Reproduce the tail of the data exactly. It starts at the line containing "Screen dimensions: 405x720" and runs to the last line.

Content starts

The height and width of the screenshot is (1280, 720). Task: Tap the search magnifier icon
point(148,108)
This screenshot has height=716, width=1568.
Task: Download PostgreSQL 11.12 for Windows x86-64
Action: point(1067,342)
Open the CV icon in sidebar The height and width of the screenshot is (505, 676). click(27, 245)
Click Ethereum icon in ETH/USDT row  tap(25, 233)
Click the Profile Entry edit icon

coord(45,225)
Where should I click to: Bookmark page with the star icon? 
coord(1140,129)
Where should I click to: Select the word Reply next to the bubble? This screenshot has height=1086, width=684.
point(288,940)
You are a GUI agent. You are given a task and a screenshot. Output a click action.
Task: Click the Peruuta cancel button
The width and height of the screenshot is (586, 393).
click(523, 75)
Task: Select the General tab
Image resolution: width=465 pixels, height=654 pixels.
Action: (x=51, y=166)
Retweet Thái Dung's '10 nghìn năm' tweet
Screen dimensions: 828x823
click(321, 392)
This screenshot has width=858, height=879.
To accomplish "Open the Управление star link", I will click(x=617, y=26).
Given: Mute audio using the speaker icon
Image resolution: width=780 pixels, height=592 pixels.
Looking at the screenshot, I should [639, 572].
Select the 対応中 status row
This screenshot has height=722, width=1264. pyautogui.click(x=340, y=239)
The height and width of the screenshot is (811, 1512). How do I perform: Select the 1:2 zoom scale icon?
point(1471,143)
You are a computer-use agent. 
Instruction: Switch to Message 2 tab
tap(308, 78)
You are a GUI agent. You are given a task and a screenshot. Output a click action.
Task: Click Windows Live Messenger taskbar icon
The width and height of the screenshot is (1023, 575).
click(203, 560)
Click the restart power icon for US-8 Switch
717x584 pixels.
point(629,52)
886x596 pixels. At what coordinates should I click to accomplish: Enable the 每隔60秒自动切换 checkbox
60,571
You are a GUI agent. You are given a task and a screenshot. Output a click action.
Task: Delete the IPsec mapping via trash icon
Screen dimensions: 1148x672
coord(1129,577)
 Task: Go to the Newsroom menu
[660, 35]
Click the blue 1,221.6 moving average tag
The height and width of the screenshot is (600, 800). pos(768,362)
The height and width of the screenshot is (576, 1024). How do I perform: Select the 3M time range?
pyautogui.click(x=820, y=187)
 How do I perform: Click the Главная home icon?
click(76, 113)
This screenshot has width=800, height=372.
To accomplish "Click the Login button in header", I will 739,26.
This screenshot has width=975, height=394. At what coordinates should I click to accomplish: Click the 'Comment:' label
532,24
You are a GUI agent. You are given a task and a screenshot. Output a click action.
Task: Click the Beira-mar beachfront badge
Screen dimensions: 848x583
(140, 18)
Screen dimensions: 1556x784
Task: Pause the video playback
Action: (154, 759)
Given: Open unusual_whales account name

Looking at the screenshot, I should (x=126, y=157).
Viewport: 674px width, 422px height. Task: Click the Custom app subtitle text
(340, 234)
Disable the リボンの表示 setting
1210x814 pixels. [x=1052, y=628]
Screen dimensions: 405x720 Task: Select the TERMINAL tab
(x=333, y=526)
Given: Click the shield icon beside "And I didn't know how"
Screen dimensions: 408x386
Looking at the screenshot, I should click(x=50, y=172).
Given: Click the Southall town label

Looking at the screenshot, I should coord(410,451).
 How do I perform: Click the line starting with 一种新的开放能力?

Content ends

_Response_:
Screen dimensions: 405x720 Task: Select the TERMINAL tab
(x=333, y=526)
Given: Click the shield icon beside "And I didn't know how"
Screen dimensions: 408x386
Looking at the screenshot, I should click(x=50, y=172).
Given: Click the Southall town label

Looking at the screenshot, I should coord(410,451).
 How do I perform: Click the line starting with 一种新的开放能力?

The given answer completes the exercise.